Work instruction ▸ For the entries that follow, restate word for word the line containing "For every named", the line containing "[Instagram]", and every line that lies between them.

Listed records ▸
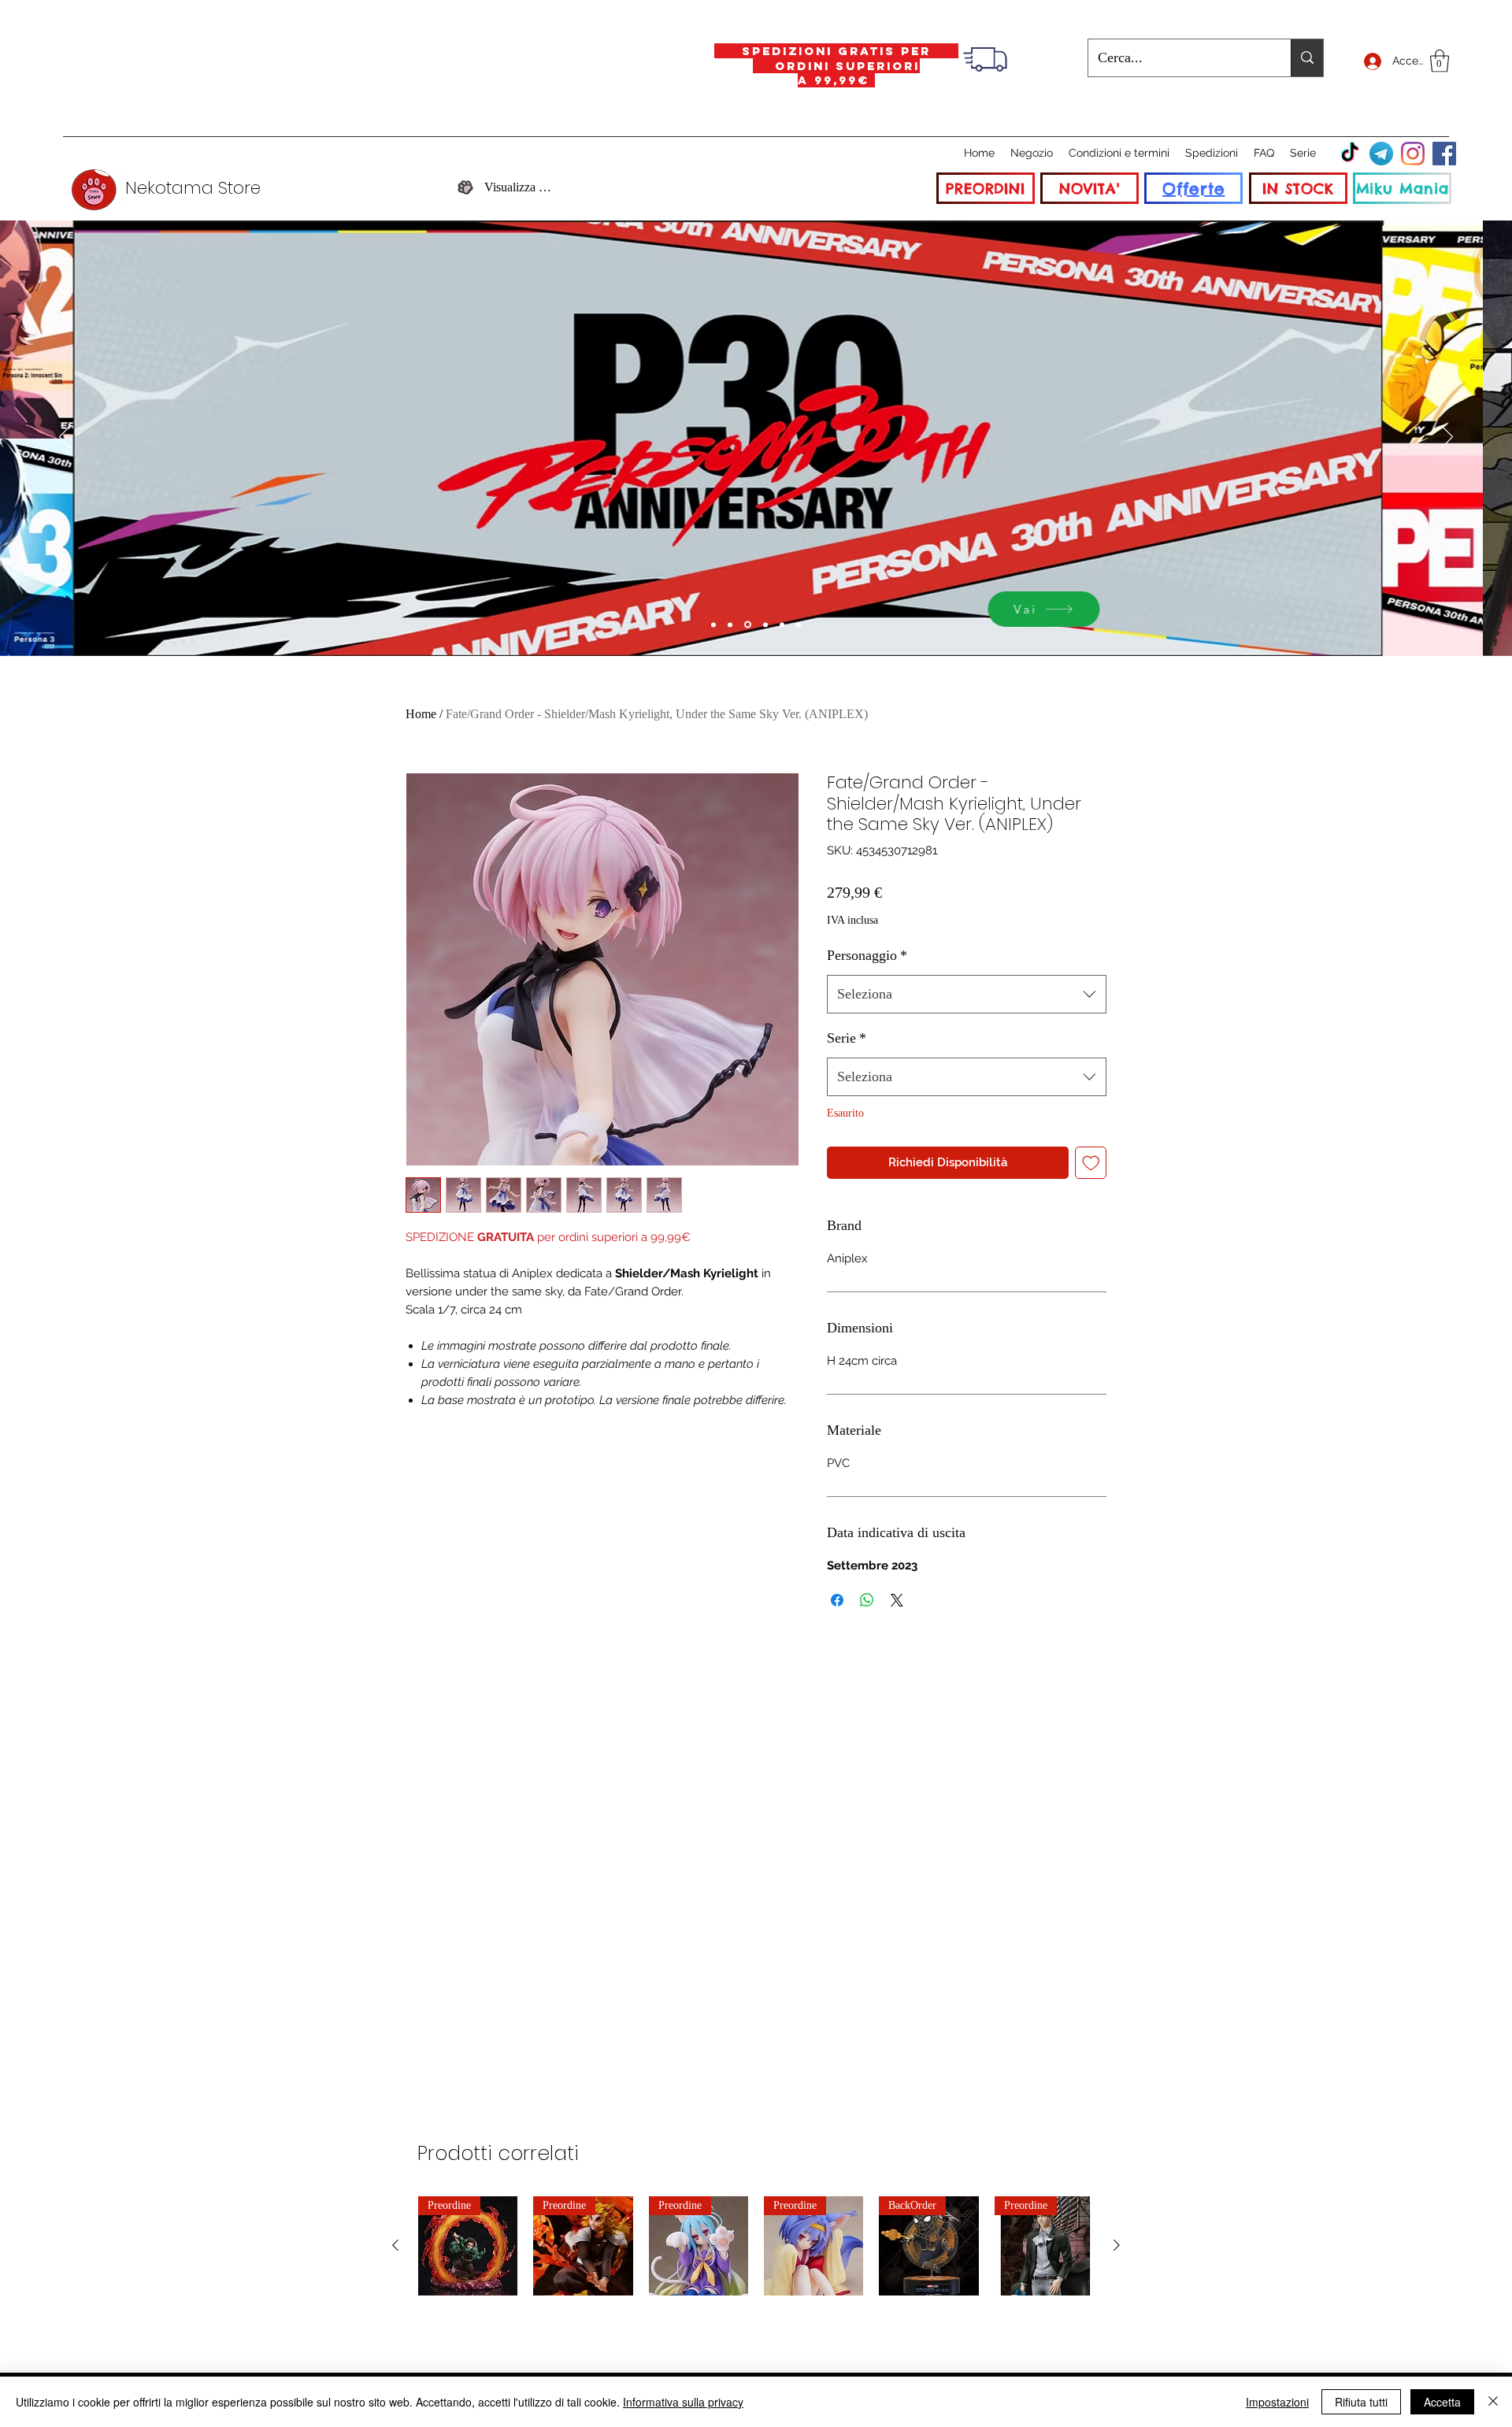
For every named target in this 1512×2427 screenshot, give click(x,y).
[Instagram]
==
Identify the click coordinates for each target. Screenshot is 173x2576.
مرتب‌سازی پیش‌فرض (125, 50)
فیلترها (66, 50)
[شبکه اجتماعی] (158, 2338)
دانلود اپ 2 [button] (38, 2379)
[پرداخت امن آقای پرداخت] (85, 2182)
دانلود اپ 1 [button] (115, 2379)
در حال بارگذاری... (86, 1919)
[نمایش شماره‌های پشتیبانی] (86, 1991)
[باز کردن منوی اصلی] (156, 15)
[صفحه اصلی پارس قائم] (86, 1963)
--
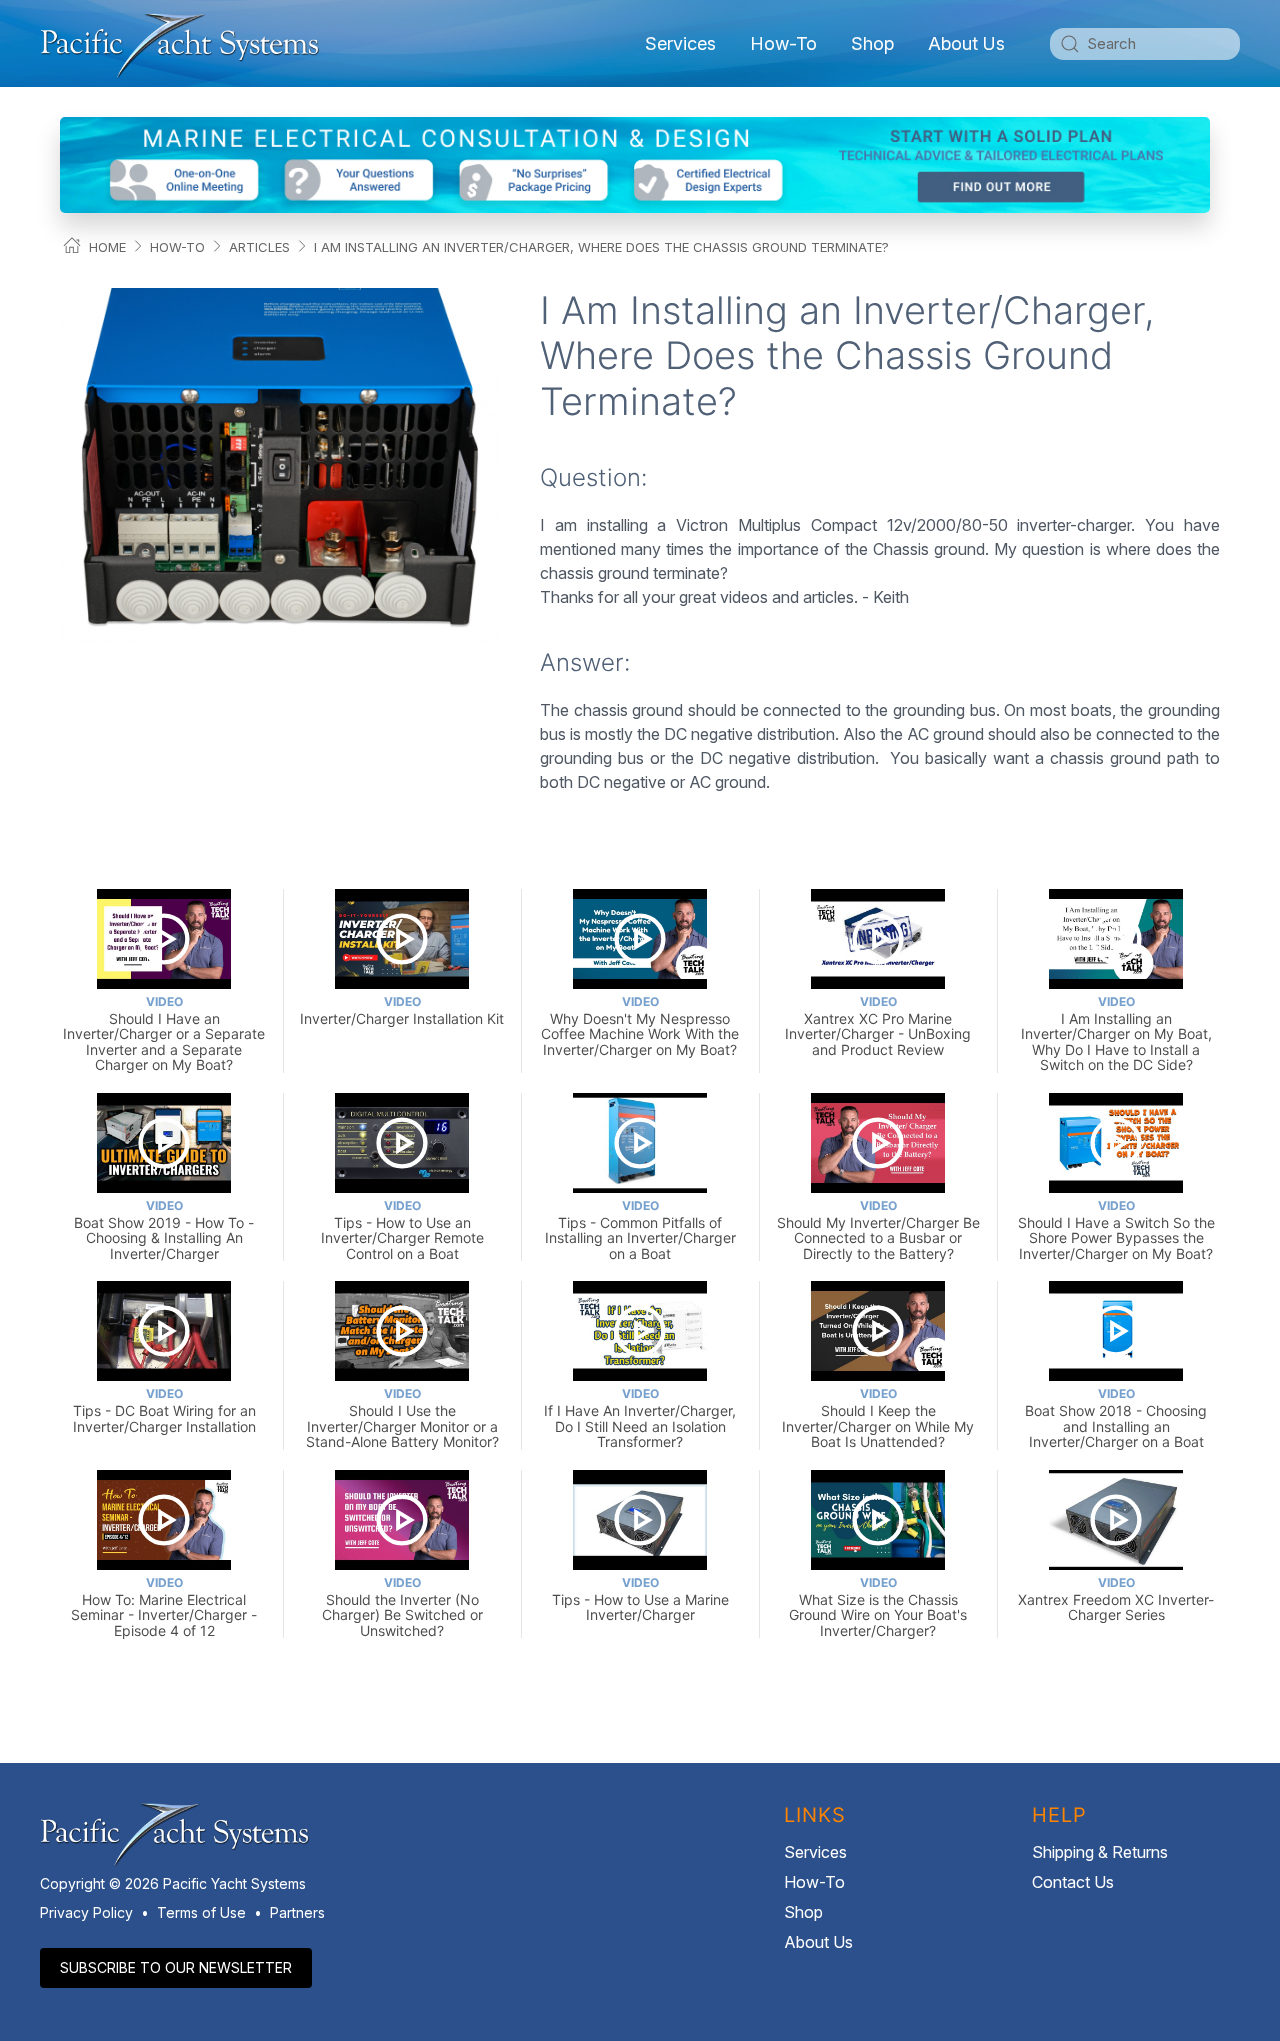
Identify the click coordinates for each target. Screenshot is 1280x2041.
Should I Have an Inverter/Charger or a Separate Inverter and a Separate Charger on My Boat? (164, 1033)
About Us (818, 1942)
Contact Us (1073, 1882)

Task output ▸
For every named target in this 1512×2427 screenshot, give click(x,y).
[Instagram]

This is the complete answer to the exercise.